Enter Emotional Freedom Technique (EFT). Combining tapping on acupressure points, meditation, and cognitive awareness, EFT is an approach to healing that gently considers the physical, emotional, mental, and spiritual impacts of negative experiences. The basis of it:
Positive healthy energy in the body flows freely. Every cell of our body functions optimally when blood, oxygen, and neurons move fluidly.
Negative emotions are emotions we try to protect ourselves from: pain, anger, grief, resentment, etc. “The cause of all negative emotions is a disruption in the body’s energy system,” explains founder Gary Craig. When traumatic things happen, from an argument to a loss of a child, the flow of our body’s energy is disrupted. Those disruptions remain—the imbalance and lack of flow causing the symptoms we have. At this point new, negative beliefs have been formed that impact our view of the world.

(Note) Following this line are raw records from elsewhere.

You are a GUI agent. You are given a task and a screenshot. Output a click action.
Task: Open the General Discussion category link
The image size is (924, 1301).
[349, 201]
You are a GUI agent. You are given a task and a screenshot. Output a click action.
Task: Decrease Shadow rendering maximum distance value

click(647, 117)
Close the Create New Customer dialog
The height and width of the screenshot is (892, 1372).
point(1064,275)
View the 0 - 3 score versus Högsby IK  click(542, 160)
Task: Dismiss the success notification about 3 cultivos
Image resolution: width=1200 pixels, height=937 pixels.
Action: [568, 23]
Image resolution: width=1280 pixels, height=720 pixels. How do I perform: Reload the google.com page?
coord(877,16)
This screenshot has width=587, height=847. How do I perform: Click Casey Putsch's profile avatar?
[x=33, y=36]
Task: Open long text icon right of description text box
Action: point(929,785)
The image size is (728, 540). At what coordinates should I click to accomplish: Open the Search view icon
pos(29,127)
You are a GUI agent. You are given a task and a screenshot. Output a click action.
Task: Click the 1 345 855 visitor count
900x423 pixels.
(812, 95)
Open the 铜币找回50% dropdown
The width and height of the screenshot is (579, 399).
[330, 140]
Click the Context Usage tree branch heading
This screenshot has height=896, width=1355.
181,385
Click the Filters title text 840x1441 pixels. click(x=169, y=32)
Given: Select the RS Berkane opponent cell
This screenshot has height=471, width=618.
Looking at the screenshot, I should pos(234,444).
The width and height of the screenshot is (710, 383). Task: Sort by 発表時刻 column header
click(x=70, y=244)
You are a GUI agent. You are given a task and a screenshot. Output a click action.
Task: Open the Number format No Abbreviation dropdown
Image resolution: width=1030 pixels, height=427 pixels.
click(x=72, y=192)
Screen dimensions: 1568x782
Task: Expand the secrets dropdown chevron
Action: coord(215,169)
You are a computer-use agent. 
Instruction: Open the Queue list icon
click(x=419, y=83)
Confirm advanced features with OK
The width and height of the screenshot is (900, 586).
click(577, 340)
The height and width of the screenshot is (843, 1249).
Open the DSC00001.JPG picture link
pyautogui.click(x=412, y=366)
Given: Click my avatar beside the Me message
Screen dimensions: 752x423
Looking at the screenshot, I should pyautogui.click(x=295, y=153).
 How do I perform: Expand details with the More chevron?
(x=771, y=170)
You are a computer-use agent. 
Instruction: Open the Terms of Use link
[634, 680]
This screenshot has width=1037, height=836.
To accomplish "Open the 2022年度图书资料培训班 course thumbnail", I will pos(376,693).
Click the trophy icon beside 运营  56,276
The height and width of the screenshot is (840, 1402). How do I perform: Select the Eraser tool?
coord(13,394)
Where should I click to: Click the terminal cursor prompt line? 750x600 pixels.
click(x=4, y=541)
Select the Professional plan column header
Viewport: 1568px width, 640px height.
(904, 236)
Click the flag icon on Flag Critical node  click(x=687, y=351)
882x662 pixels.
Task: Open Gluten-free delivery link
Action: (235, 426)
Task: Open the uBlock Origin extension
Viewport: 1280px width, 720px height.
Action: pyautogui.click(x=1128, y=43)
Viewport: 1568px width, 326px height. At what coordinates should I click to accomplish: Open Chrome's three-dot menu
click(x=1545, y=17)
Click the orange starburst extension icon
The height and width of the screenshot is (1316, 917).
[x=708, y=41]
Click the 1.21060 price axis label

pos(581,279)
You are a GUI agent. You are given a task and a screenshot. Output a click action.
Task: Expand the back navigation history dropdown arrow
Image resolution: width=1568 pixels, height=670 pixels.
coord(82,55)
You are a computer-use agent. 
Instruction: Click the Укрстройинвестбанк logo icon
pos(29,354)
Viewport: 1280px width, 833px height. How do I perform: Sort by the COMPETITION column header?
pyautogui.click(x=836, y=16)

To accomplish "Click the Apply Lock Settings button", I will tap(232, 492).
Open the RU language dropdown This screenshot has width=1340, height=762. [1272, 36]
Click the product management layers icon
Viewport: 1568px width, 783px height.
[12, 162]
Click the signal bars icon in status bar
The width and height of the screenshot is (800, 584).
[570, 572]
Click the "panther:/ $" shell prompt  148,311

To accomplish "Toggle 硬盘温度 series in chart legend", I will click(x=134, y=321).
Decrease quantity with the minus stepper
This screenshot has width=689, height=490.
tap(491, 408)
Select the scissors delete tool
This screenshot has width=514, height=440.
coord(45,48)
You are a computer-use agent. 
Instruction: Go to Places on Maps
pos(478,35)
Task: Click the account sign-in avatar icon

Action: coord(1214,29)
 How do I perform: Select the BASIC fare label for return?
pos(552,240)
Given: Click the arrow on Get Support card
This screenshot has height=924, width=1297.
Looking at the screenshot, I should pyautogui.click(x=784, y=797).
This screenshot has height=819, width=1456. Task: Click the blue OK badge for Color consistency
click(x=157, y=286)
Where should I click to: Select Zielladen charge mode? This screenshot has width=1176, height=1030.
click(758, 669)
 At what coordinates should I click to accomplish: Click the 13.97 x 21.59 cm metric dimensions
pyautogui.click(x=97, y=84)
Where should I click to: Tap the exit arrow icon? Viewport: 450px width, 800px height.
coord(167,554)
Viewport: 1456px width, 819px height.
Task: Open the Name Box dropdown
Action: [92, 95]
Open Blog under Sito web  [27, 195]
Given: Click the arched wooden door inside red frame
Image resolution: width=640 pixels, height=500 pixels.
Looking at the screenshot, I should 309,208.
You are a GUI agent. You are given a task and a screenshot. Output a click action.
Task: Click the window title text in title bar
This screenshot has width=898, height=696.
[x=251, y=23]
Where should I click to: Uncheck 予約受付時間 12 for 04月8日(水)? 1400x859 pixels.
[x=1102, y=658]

EFT gently brings your conscious awareness to the blockage—tapping proper flow into the negative memories and symptoms. When all positivity has been restored, the issue dissolves.
This is similar to meditation. The practice of meditation tells us that being present, aware, and unreactive to a negative experience or memory can release it. However, EFT has been found to be more potent and successful than meditation, and the reason for this lies in how it connects the energy pathways of our body to our brain’s conscious thought. All energy flow is information: “I lift my arm,” “I see ice,” “I am falling,” and “Ouch.” In a traumatic event our information system is overloaded with all of our mental, emotional, physical, and spiritual responses—past and present. We cannot process the entire event, nor do we want to. EFT brings awareness to those channels where we have the time, security, and distance to process them. That distance and gentleness makes it more accessible and easier for the non-Buddhist monk to open up to.
EFT was developed by Gary Craig in response to more complicated meridian tapping research. He first started working with clients on it in 1995. The majority of his first successes came from working with war veterans with post-traumatic stress disorder. In 2000, he released a manual for anyone to access, learn, and use. This release has generated endless success in many different applications.
People have used it on: broken limbs, cancer, Alzheimer’s, depression, autoimmune disease, anxiety, headaches, anger, grief, belief patterns, as well as “surrogate” tapping on children, animals, loved ones, and even cars that won’t start.
It is 100 percent safe. Applying EFT to extremely painful, complicated diseases and memories should be done with an experienced practitioner (to prevent “re-living” the experience, to provide support, and to assist in unraveling all the layers), but when done on simple daily negative experiences, it can be preventative and bring about a general state of positivity and flow.